FOCUS - Depuis plus de quinze ans, la Commission européenne fait pression sur l'État français - auquel elle a adressé deux mises en demeure en 2015 et 2019 - pour obtenir l'ouverture à la concurrence des barrages hydroélectriques, actuellement exploités en très grande majorité par EDF. Un contentieux qui bloque les investissements nécessaires alors que de nombreuses concessions arrivent à échéance, en cette fin 2022, ou vont y arriver dans les années à venir. En Isère comme ailleurs, le sujet transcende les clivages politiques. Des parlementaires de tous bords défendent ainsi le maintien des barrages dans le domaine public et interpellent le gouvernement pour sortir de l'impasse.
Le 18 décembre 2022, Michel Savin, sénateur LR de l'Isère, et François-Xavier Bellamy, député européen, ont interpellé la Première ministre Élisabeth Borne sur l'avenir de la grande hydroélectricité, au sortir d'une visite du barrage de Grand'Maison à Vaujany. Ces parlementaires de droite prônent le maintien des barrages hydroélectriques dans le giron public.
Tout comme, de l'autre côté de l'échiquier politique, le sénateur EELV Guillaume Gontard. Idem pour Marie-Noëlle Battistel, députée PS de la 4e circonscription de l'Isère, qui en a fait un cheval de bataille depuis de longues années.
Trois élus isérois parmi d'autres issus de trois partis différents mais réunis autour d'un même objectif. Car dans le département, comme partout dans l'Hexagone, la question du devenir des barrages hydroélectriques transcende largement les clivages politiques. En cause, l'épineux dossier de leur ouverture à la concurrence, objet d'un conflit latent entre Paris et Bruxelles depuis plus de quinze ans.
"Investir sur la sécurité ne sera pas trop une priorité" pour les opérateurs privés
La Commission européenne fait pression sur la France, à laquelle elle a adressé deux mises en demeure, en 2015 et 2019, pour lancer des appels d'offres afin de déléguer l'exploitation à d'autres opérateurs qu'EDF, jugé trop dominant.
Propriétés de l'État, qui les a nationalisées après-guerre, les grandes installations hydroélectriques sont en effet concédées en très grande majorité à EDF (80 % de la puissance installée), loin devant Engie et ses filiales, la CNR4Compagnie nationale du Rhône (14 %) et la Shem5Société hydroélectrique du Midi (4 %).

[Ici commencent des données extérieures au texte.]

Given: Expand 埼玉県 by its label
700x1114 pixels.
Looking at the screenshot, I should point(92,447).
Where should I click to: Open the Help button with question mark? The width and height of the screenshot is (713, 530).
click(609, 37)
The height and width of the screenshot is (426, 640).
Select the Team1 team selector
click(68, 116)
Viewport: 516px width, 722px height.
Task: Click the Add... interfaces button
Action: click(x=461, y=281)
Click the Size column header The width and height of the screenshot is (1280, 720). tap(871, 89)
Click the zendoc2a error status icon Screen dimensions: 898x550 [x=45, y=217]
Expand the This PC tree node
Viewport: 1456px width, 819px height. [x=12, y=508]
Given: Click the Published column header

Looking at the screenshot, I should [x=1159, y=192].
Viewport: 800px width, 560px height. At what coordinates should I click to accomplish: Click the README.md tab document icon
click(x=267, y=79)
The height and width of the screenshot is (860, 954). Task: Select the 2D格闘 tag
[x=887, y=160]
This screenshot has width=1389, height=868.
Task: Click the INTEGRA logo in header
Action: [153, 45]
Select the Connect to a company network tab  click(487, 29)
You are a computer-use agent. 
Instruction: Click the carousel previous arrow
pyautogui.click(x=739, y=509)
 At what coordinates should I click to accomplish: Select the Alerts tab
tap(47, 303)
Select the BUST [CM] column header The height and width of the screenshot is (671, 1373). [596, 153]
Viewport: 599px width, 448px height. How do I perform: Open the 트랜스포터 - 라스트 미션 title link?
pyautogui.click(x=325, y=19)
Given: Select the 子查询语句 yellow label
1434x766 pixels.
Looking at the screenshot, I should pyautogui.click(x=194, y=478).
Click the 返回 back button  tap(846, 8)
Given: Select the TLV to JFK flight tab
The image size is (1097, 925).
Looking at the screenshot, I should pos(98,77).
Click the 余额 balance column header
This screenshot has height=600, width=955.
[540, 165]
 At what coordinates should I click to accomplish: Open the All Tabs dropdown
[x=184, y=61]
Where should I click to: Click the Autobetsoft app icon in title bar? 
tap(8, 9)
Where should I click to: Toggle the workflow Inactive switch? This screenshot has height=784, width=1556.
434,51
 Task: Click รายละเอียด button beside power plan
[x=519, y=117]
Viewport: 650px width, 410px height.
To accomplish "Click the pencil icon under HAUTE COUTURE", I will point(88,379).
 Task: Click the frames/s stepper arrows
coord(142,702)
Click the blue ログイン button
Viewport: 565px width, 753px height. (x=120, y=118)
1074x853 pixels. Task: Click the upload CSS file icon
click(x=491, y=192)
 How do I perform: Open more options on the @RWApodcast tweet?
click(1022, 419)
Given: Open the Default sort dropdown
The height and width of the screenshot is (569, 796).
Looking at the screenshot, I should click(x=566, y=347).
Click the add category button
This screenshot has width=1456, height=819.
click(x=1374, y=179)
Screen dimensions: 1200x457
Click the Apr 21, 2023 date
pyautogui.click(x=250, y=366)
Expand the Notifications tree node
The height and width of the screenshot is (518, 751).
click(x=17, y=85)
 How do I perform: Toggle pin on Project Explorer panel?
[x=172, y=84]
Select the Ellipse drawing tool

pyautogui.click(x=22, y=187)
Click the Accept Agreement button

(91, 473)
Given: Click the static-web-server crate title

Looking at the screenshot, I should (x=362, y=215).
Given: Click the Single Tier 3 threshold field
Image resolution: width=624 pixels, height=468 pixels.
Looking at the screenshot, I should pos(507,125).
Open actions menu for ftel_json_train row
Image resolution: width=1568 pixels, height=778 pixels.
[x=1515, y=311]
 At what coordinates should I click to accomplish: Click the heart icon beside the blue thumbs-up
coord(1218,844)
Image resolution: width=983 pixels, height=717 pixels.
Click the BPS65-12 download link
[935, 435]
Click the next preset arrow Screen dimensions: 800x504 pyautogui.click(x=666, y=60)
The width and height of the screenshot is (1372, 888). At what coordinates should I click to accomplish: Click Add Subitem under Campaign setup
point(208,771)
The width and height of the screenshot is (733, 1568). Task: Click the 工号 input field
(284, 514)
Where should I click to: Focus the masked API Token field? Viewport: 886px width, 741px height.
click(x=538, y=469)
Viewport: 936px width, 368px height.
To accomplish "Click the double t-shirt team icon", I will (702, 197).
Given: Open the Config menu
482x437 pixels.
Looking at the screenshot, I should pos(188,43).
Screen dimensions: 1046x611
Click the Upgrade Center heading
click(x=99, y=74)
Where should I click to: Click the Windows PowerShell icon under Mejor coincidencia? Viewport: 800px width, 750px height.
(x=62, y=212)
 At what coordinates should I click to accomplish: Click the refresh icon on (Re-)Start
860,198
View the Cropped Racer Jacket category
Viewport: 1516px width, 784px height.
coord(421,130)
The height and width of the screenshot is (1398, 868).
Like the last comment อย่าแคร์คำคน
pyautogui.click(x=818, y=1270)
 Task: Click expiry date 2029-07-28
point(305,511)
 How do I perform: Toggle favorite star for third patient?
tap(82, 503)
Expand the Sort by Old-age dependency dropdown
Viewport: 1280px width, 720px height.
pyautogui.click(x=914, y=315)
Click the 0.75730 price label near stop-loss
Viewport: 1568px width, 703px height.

En tout, 420 barrages de plus de 4,5 mégawatts (MW) sont concernés. Parmi eux, 150 concessions sont arrivées ou vont arriver à échéance d'ici 2023 - les autres suivant dans les prochaines années. De nombreux candidats, étrangers mais également français, comme Total, sont donc en embuscade pour rafler la mise et mettre la main sur ces barrages.
Néanmoins, en attendant une résolution de ce feuilleton sans fin, c'est le statu quo. Or, "cette incertitude n'incite pas [l'exploitant] à investir ni à lancer de projets", déplore Guillaume Gontard, qui s'inquiète du retard pris pour les travaux d'entretien et de sécurisation. Et l'ouverture à la concurrence ne ferait qu'aggraver les choses, estime le sénateur écologiste : "Les opérateurs privés vont produire de l'électricité mais investir sur la sécurité ne sera pas trop leur priorité."